> **Input data**
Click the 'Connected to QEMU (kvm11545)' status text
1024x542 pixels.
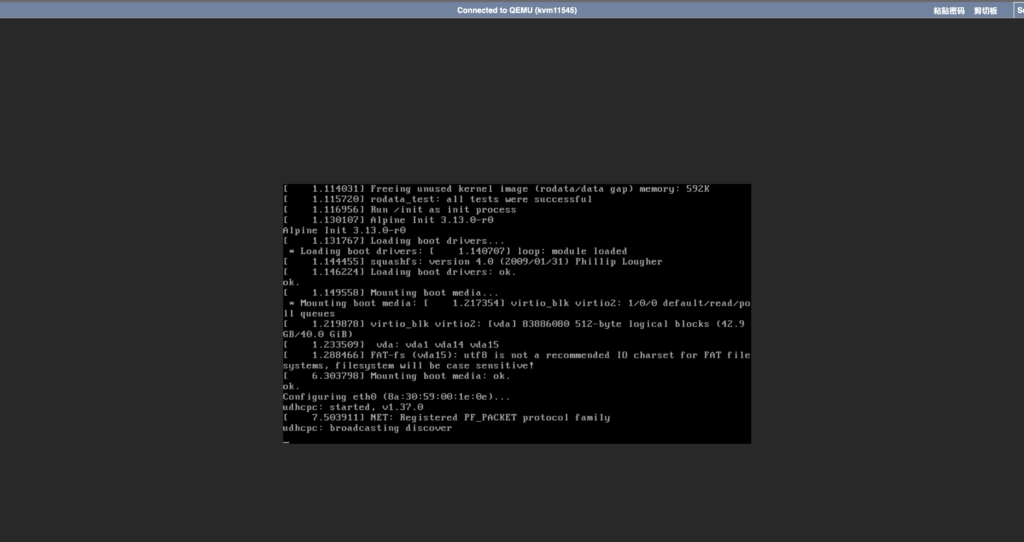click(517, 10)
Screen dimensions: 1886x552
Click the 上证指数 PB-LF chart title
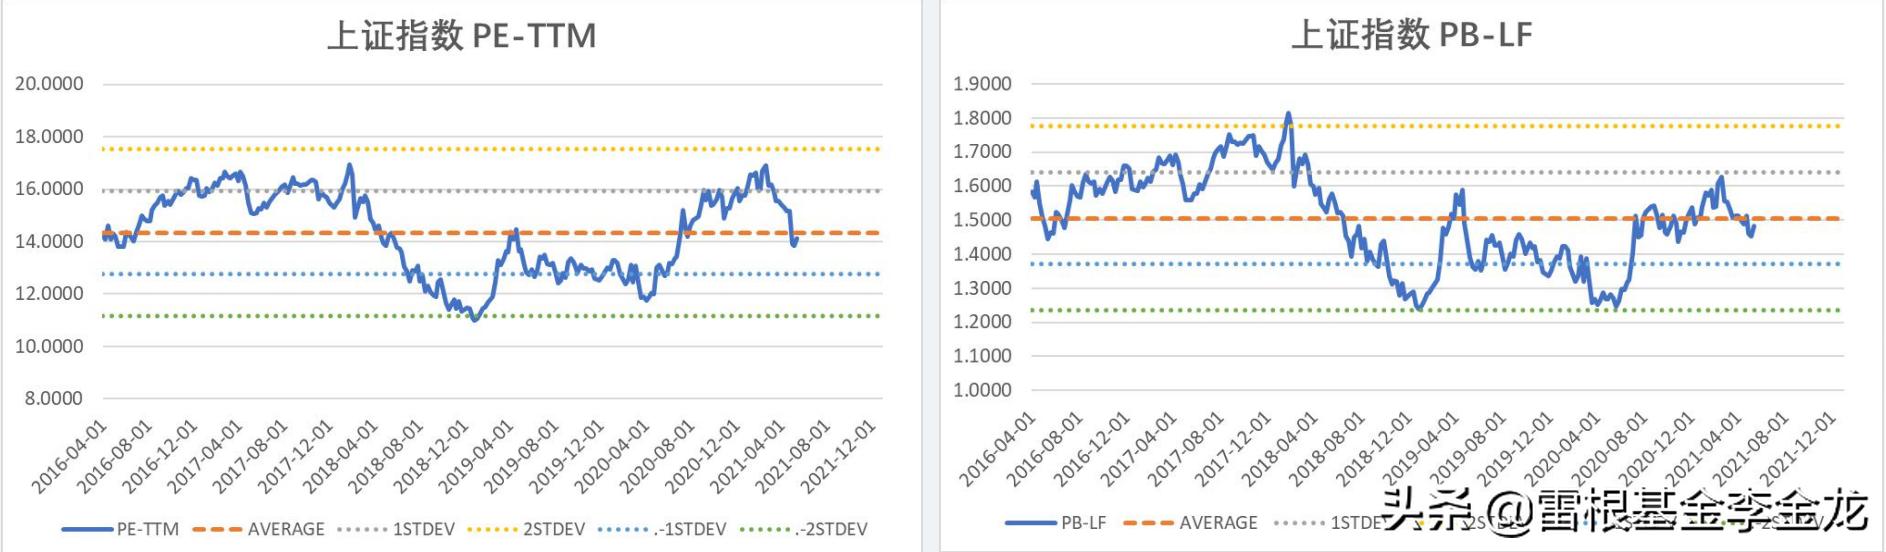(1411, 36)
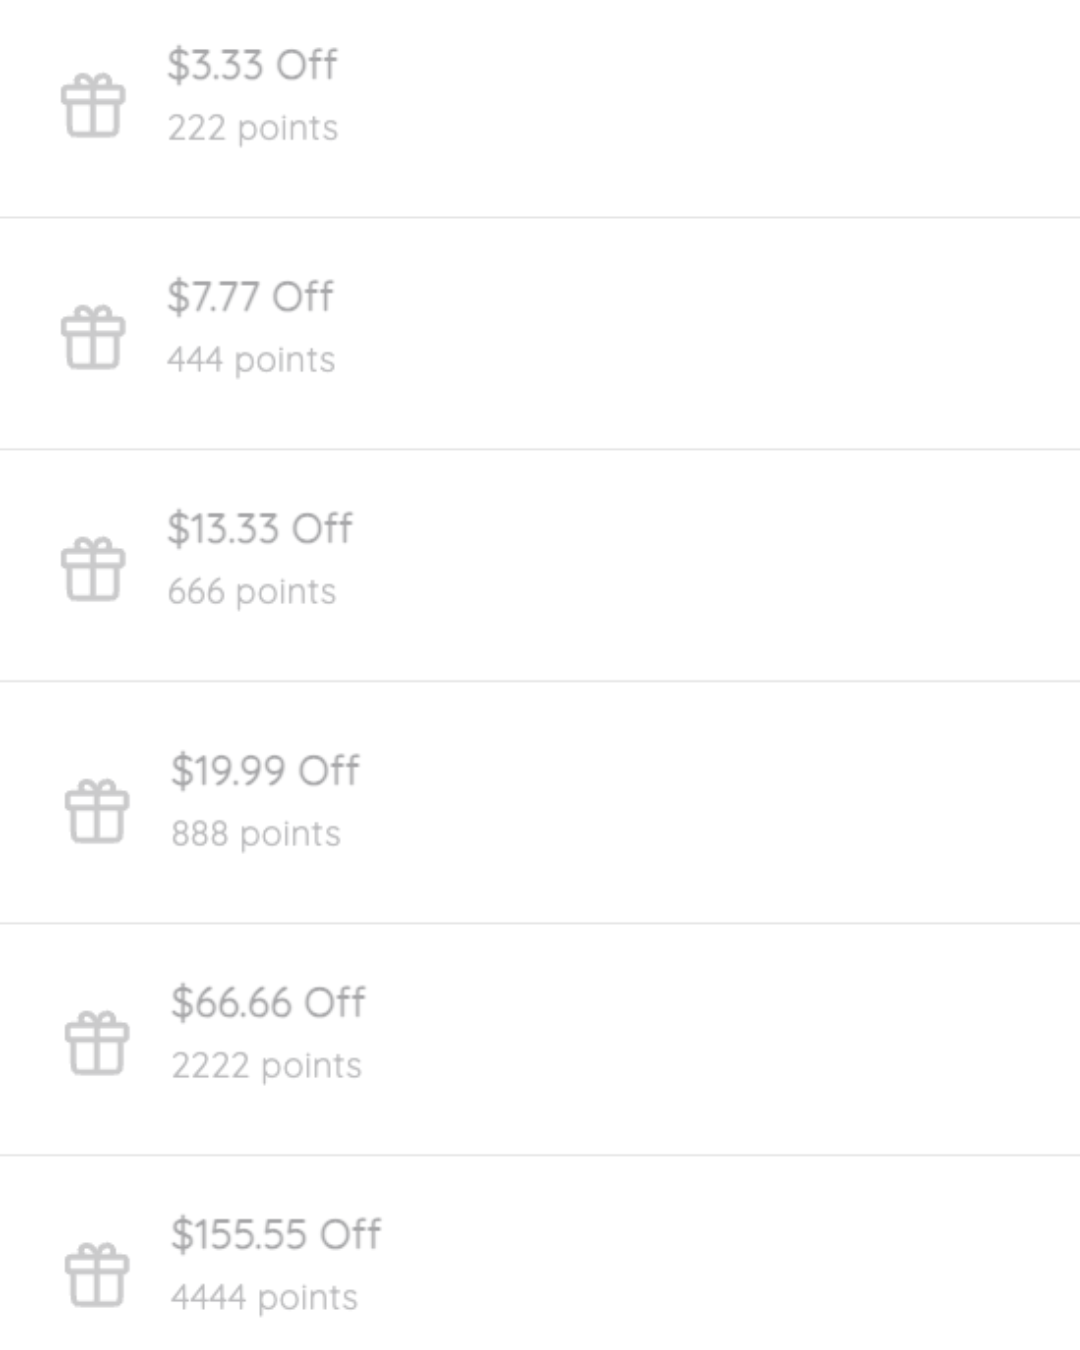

> **What the exercise asks**
Please set out each line of the records above as a Markdown table with the columns Row and Record line, numbering the rows and skipping any blank lines. Leave the pictures out of your answer.

> **Answer to this problem**
| Row | Record line |
|---|---|
| 1 | Click the 'Connected to QEMU (kvm11545)' status text |
| 2 | 1024x542 pixels. |
| 3 | click(517, 10) |
| 4 | Screen dimensions: 1886x552 |
| 5 | Click the 上证指数 PB-LF chart title |
| 6 | (1411, 36) |